• [PROBLEM DETAILS]
Return these lines exactly as they appear, from the line containing "505x360 pixels. Task: Point to the Socket" up to and including the line containing "(x=83, y=141)".
>> Begin RECORDS
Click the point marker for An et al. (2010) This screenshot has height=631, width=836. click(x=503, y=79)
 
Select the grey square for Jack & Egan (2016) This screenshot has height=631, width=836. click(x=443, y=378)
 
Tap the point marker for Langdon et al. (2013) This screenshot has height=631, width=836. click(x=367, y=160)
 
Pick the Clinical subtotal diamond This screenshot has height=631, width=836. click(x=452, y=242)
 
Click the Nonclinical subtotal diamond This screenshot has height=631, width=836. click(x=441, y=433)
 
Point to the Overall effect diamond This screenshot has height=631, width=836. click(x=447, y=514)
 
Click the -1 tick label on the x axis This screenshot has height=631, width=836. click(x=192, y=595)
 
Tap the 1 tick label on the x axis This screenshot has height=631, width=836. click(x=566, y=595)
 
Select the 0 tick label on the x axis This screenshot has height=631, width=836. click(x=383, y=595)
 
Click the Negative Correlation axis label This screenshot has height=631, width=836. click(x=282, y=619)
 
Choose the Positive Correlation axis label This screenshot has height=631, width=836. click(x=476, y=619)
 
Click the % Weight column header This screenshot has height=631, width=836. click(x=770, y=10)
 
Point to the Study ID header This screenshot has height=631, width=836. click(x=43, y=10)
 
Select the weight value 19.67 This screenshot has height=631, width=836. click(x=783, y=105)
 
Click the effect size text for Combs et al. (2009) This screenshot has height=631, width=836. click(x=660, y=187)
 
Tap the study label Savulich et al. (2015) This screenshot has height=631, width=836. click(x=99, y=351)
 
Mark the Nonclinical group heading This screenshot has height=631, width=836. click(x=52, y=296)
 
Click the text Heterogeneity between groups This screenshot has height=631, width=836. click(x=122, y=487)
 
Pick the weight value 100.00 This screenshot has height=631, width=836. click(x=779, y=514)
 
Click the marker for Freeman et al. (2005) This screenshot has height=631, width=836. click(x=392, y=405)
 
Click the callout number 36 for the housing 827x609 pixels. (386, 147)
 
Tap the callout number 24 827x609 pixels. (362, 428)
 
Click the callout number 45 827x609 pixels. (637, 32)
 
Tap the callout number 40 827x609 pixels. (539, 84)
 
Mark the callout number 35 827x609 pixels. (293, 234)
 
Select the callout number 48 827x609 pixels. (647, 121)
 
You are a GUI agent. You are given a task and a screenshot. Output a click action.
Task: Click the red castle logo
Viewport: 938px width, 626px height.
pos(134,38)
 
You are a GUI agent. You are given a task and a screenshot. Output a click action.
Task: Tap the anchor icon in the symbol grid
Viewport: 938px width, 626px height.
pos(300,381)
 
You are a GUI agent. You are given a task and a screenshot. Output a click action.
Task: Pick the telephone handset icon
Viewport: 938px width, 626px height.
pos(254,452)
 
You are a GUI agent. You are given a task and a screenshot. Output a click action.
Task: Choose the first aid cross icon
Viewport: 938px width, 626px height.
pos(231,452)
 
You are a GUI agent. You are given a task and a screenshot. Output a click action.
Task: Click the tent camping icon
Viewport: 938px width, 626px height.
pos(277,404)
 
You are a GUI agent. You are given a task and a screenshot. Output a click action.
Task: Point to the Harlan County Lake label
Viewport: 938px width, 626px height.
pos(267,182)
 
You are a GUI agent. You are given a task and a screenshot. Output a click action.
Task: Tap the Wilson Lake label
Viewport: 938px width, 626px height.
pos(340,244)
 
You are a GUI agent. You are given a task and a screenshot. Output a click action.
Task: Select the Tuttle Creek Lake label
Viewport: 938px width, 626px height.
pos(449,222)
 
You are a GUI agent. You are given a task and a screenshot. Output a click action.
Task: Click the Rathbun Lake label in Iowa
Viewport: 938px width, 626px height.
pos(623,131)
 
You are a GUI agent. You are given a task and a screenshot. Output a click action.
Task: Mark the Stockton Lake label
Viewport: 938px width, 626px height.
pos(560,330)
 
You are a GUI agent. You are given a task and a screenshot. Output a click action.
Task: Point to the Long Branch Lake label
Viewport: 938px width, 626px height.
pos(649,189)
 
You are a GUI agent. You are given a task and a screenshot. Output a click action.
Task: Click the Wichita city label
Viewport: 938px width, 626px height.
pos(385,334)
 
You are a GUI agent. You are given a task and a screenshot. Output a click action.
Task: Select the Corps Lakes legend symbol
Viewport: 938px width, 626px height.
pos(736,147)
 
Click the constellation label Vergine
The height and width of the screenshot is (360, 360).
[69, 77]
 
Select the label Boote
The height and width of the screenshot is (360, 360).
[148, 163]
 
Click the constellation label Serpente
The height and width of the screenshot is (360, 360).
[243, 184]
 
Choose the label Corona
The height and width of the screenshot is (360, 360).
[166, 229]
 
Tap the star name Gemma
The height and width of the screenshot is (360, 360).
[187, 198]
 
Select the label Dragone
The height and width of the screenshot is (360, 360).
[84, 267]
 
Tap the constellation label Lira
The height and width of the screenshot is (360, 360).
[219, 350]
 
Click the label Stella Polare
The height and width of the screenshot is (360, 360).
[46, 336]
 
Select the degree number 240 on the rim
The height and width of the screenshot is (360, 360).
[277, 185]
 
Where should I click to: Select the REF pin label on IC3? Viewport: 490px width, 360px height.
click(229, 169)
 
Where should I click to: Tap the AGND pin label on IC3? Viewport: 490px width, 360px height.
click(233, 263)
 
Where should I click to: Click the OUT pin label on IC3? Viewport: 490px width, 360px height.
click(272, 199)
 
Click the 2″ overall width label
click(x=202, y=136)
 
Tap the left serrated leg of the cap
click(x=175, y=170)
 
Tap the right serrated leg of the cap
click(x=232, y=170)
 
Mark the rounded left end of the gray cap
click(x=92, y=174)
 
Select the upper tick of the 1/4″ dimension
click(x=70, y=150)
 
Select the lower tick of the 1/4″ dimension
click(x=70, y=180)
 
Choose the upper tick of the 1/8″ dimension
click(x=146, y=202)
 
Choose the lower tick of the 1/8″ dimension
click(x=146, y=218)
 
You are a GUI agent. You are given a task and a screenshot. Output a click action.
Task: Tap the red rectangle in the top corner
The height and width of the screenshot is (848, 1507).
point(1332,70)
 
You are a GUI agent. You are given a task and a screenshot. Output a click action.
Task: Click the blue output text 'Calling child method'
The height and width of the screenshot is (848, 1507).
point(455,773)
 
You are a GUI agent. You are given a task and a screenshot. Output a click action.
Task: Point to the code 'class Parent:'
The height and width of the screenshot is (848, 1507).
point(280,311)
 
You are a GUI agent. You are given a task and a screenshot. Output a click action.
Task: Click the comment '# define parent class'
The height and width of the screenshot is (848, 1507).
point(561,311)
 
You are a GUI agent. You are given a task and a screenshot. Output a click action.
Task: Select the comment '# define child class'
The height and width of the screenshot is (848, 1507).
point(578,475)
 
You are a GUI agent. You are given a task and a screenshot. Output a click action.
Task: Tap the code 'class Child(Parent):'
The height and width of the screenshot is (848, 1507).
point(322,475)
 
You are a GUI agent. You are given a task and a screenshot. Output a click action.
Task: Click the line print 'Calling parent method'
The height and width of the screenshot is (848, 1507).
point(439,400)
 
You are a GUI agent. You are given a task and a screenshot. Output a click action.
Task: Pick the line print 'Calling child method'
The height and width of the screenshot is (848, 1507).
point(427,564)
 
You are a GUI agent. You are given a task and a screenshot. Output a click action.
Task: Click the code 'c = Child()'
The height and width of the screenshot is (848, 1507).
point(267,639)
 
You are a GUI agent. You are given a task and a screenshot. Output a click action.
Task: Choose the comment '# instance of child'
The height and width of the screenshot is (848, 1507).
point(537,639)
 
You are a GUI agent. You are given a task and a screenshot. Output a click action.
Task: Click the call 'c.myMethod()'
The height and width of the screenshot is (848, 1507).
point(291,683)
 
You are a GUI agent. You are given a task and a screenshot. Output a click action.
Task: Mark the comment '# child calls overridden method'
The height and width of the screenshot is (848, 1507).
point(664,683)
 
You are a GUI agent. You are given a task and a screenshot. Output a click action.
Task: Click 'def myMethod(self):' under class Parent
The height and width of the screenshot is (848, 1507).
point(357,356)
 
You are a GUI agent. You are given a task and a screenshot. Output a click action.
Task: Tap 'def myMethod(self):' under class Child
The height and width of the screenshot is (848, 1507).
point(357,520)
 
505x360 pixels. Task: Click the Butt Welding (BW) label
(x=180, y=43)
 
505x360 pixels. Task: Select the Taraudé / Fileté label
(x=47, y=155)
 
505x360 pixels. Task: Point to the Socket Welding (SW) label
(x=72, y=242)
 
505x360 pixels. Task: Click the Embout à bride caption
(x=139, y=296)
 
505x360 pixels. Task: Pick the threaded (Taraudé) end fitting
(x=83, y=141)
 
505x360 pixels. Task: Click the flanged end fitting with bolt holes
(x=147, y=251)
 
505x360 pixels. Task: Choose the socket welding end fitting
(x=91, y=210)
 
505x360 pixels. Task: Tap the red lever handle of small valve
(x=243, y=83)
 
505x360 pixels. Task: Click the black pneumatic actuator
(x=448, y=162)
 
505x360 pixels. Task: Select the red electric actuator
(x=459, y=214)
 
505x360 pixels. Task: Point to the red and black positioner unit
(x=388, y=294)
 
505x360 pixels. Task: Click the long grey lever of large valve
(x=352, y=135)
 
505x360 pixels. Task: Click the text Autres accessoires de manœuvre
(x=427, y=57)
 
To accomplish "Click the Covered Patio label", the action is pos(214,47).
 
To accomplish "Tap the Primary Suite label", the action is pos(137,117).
>> End RECORDS
• [TASK RESPONSE]
505x360 pixels. Task: Point to the Socket Welding (SW) label
(x=72, y=242)
 
505x360 pixels. Task: Click the Embout à bride caption
(x=139, y=296)
 
505x360 pixels. Task: Pick the threaded (Taraudé) end fitting
(x=83, y=141)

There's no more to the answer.